Performance uncertainty in medical image analysis: a large-scale investigation of confidence intervals
Pascaline André, Charles Heitz, Evangelia Christodoulou, Annika Reinke, Carole H. Sudre, Michela Antonelli, Patrick Godau, M. Jorge Cardoso, Antoine Gilson, Sophie Tezenas du Montcel, Gaël Varoquaux, Lena Maier-Hein, Olivier Colliot
TL;DR
This study tackles the problem of performance uncertainty in medical imaging AI by systematically evaluating confidence-interval (CI) methods across segmentation and classification tasks. Using a large-scale, non-parametric simulation framework based on real benchmark distributions, the authors compare parametric CIs, bootstrap variants (percentile, basic, BCa), and concentration-inequality bounds, assessing coverage and width for a wide range of metrics and aggregation schemes. Key findings show that sample size requirements for reliable CIs span from tens to thousands, depend on the chosen metric and aggregation (macro vs micro), and differ between segmentation and classification; notably, percentile bootstrap is generally robust, while basic bootstrap underperforms and BCa can fail in some cases. The work provides a comprehensive, data-driven basis for guidelines on reporting performance uncertainty in medical imaging AI, highlighting when certain CI methods are trustworthy and how study design choices influence CI reliability and precision.
Abstract
Performance uncertainty quantification is essential for reliable validation and eventual clinical translation of medical imaging artificial intelligence (AI). Confidence intervals (CIs) play a central role in this process by indicating how precise a reported performance estimate is.
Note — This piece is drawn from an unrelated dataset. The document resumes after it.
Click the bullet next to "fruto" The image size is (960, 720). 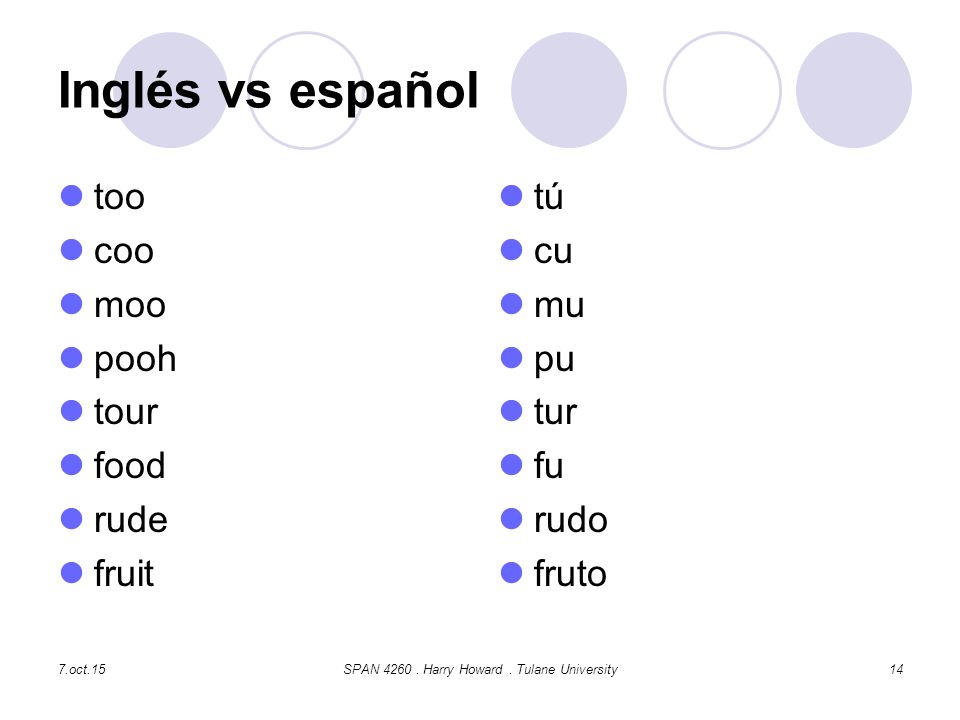coord(511,573)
Yet, due to the limited amount of work examining CI behavior in medical imaging, the community remains largely unaware of how many diverse CI methods exist and how they behave in specific settings. The purpose of this study is to close this gap. To this end, we conducted a large-scale empirical analysis across a total of 24 segmentation and classification tasks, using 19 trained models per task group, a broad spectrum of commonly used performance metrics, multiple aggregation strategies, and several widely adopted CI methods. Reliability (coverage) and precision (width) of each CI method were estimated across all settings to characterize their dependence on study characteristics. Our analysis revealed five principal findings: 1) the sample size required for reliable CIs varies from a few dozens to several thousands of cases depending on study parameters; 2) CI behavior is strongly affected by the choice of performance metric; 3) aggregation strategy substantially influences the reliability of CIs, e.g. they require more observations for macro than for micro; 4) the machine learning problem (segmentation versus classification) modulates these effects; 5) different CI methods are not equally reliable and precise depending on the use case. These results form key components for the development of future guidelines on reporting performance uncertainty in medical imaging AI.